== Recorded information ==

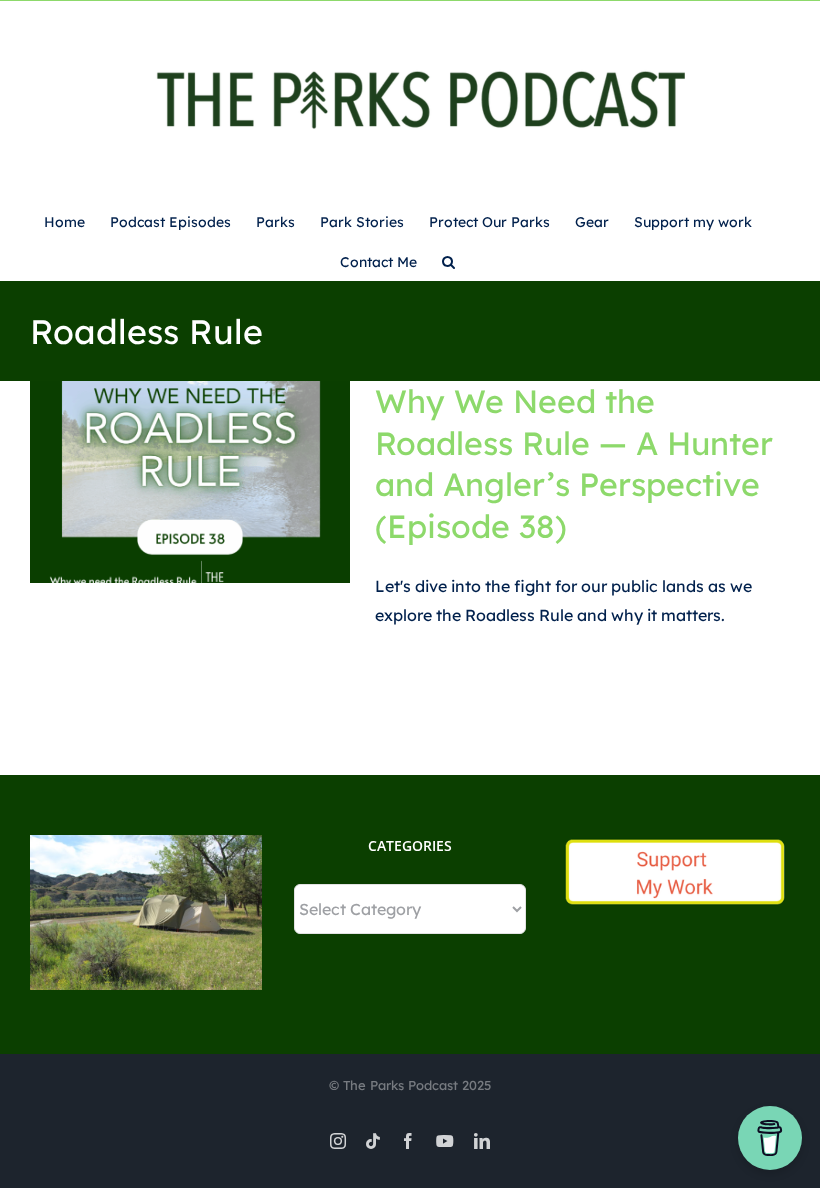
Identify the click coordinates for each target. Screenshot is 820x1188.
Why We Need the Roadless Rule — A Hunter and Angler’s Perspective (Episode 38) (574, 463)
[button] (448, 260)
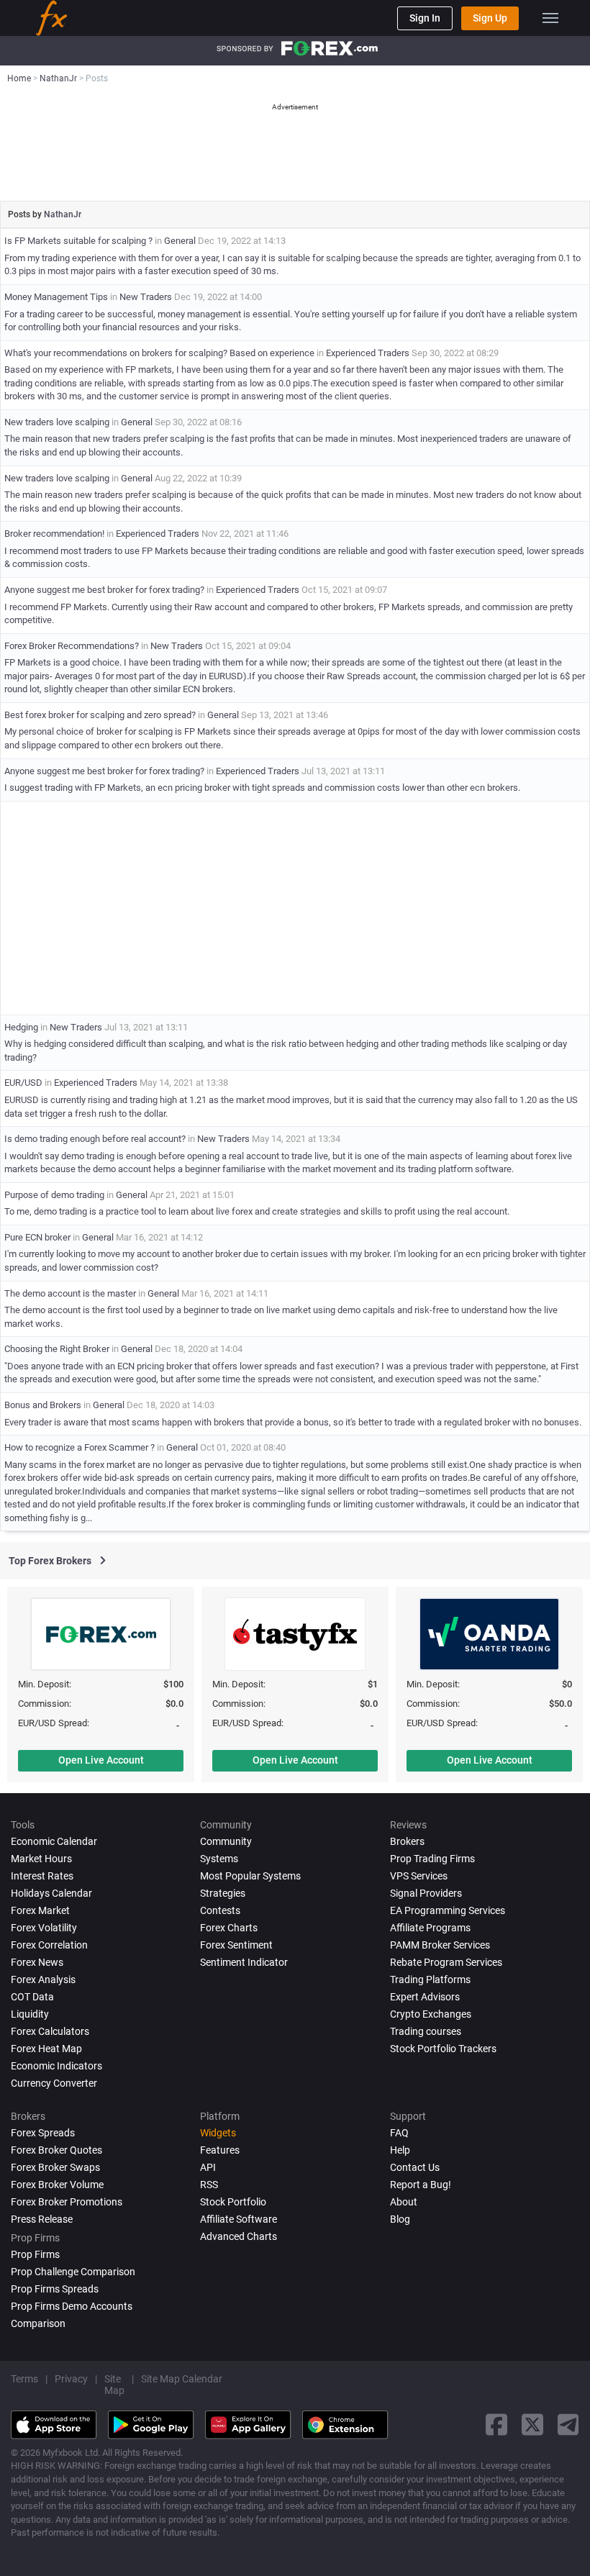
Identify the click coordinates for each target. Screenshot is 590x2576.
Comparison (38, 2323)
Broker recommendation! (54, 533)
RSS (209, 2184)
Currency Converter (54, 2083)
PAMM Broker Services (440, 1945)
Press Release (42, 2219)
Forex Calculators (50, 2031)
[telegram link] (568, 2424)
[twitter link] (532, 2424)
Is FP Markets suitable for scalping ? (78, 240)
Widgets (218, 2133)
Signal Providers (426, 1893)
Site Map (114, 2384)
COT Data (32, 1997)
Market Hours (41, 1858)
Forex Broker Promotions (66, 2202)
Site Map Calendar (181, 2379)
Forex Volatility (44, 1927)
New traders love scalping (56, 422)
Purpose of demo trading (54, 1194)
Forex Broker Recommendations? (71, 645)
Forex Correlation (49, 1945)
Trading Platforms (430, 1979)
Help (400, 2150)
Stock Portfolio (233, 2202)
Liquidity (30, 2014)
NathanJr (62, 214)
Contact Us (415, 2167)
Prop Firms (35, 2254)
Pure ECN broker (37, 1237)
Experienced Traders (367, 353)
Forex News (37, 1962)
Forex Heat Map (46, 2048)
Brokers (407, 1841)
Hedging (21, 1027)
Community (226, 1841)
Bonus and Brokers (43, 1405)
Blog (400, 2219)
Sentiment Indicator (244, 1962)
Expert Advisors (425, 1997)
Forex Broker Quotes (56, 2150)
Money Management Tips (56, 296)
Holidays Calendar (51, 1893)
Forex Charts (229, 1927)
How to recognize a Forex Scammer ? (79, 1447)
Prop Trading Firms (432, 1858)
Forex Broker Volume (57, 2184)
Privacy (71, 2379)
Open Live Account (101, 1760)
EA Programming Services (447, 1910)
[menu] (550, 18)
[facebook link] (496, 2424)
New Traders (145, 296)
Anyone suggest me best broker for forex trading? (104, 589)
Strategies (222, 1893)
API (208, 2167)
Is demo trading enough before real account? (95, 1138)
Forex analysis (43, 1979)
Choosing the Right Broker (56, 1348)
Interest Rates (42, 1876)
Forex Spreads (43, 2133)
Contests (220, 1910)
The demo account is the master (70, 1293)
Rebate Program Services (446, 1962)
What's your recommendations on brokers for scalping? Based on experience (159, 353)
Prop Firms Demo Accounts (71, 2306)
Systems (219, 1858)
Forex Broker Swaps (55, 2167)
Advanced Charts (238, 2236)
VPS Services (419, 1876)
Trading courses (425, 2031)
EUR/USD (23, 1082)
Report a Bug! (420, 2184)
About (403, 2202)
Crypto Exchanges (430, 2014)
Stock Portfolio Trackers (443, 2048)
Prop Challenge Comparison (73, 2271)
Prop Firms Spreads (55, 2289)
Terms (24, 2379)
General (180, 240)
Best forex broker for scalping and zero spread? (100, 714)
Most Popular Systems (250, 1876)
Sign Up (490, 18)
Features (220, 2150)
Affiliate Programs (430, 1927)
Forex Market (40, 1910)
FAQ (399, 2133)
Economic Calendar (54, 1841)
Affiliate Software (238, 2219)
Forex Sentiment (236, 1945)
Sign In (424, 18)
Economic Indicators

===

Work item
Locate the word "Sentiment" in the records and collect each line it appears in.

Output
Sentiment Indicator (244, 1962)
Forex Sentiment (236, 1945)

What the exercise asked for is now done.